CSV Steps
The Csv
step comes with two different options what it will
expect as input.
use Crwlr\Crawler\Steps\Csv;
// Either
Csv::parseString();
// or
Csv::parseFile();
When using Csv::parseString()
it just
expects to get a string (or RespondedRequest
from an Http
step).
When using Csv::parseFile()
it expects a file path
from your local filesystem that it'll read line by line.
This way it should be possible to read very large CSV files
without using too much memory.
Both methods have the same optional arguments. The first one is an array where you can provide a column mapping (explained further below).

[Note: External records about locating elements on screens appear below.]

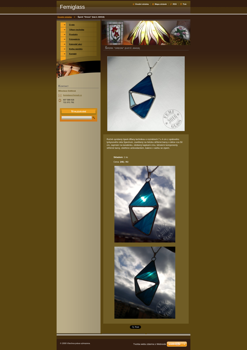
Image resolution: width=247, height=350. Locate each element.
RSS (175, 4)
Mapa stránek (161, 4)
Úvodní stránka (142, 4)
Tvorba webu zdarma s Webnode (149, 344)
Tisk (184, 4)
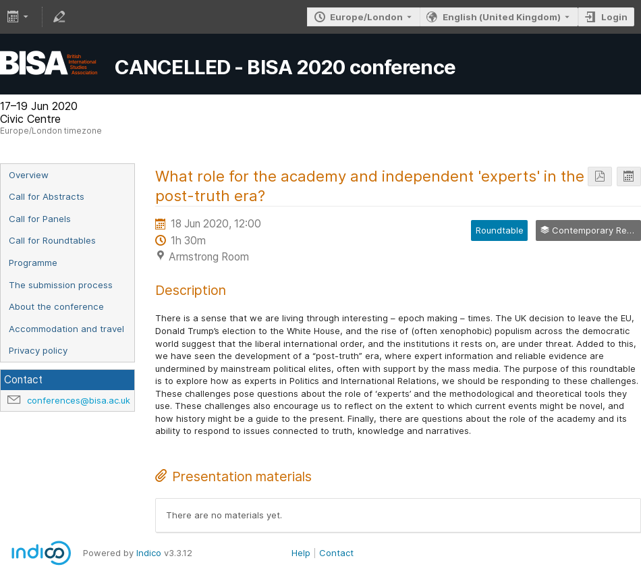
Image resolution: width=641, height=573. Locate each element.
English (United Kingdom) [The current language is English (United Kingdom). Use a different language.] (502, 16)
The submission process (61, 284)
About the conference (56, 306)
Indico (148, 552)
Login (614, 16)
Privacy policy (38, 350)
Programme (33, 262)
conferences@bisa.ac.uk (78, 400)
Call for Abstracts (46, 196)
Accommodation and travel (66, 328)
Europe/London (366, 16)
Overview (29, 174)
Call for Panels (40, 218)
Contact (336, 552)
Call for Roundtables (52, 240)
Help (300, 552)
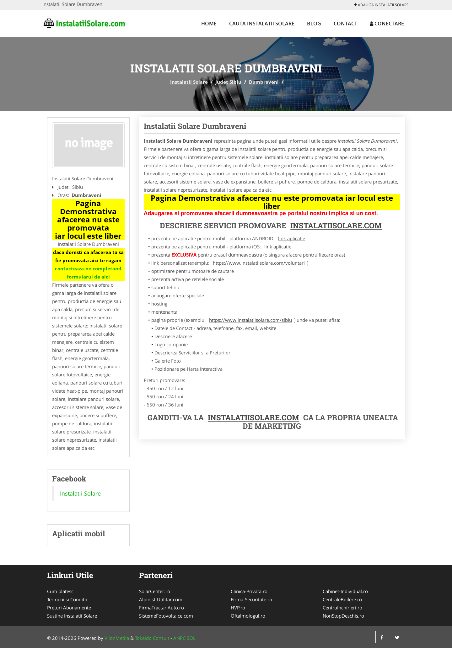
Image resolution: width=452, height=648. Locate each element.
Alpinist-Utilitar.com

use Crwlr\Crawler\Steps\Csv;
Csv::parseString(['id', 'name', 'homepage']);
Csv::parseFile(['id', 'name', 'homepage']);
And a second optional param to tell the step to skip the first line (when it contains column headlines).
use Crwlr\Crawler\Steps\Csv;
Csv::parseString(['id', 'name', 'homepage'], true);
But actually there is also a method to achieve this, which makes it more readable:
use Crwlr\Crawler\Steps\Csv;
Csv::parseString(['id', 'name', 'homepage'])->skipFirstLine();
Column mapping
The column mapping is an array of property names in the order of the columns in the CSV. If you don't provide a mapping it will take the values from the first CSV line as keys. So this only makes sense when the CSV has column headlines in the first line.

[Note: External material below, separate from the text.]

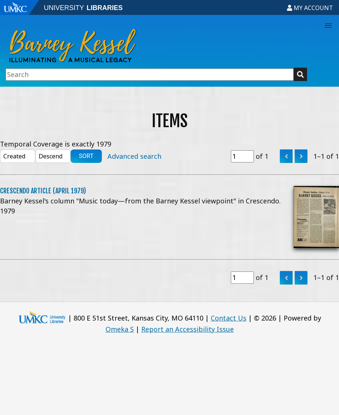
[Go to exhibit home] (125, 41)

In the example above it gets the first 3 columns and in the
output they'll have the keys id
, name
and homepage
.
If you want to skip columns, you can either use numerical keys in the array matching the CSV columns starting at 0.
use Crwlr\Crawler\Steps\Csv;
// 123,Christian,Olear,"https://www.otsch.codes",m
Csv::parseFile([1 => 'firstname', 3 => 'website', 4 => 'gender']);
Or use null values to skip columns. So for the same example as above:
use Crwlr\Crawler\Steps\Csv;
Csv::parseFile([null, 'firstname', null, 'website', 'gender']);
Separator, Enclosure and Escape Characters
There are also methods to change the separator, enclosure and escape characters that it should use.
use Crwlr\Crawler\Steps\Csv;
Csv::parseFile(['username', 'firstname', 'surname'])
->separator('|')
->enclosure('/')
->escape('%');
And as you can see the methods can be chained as they all return the instance.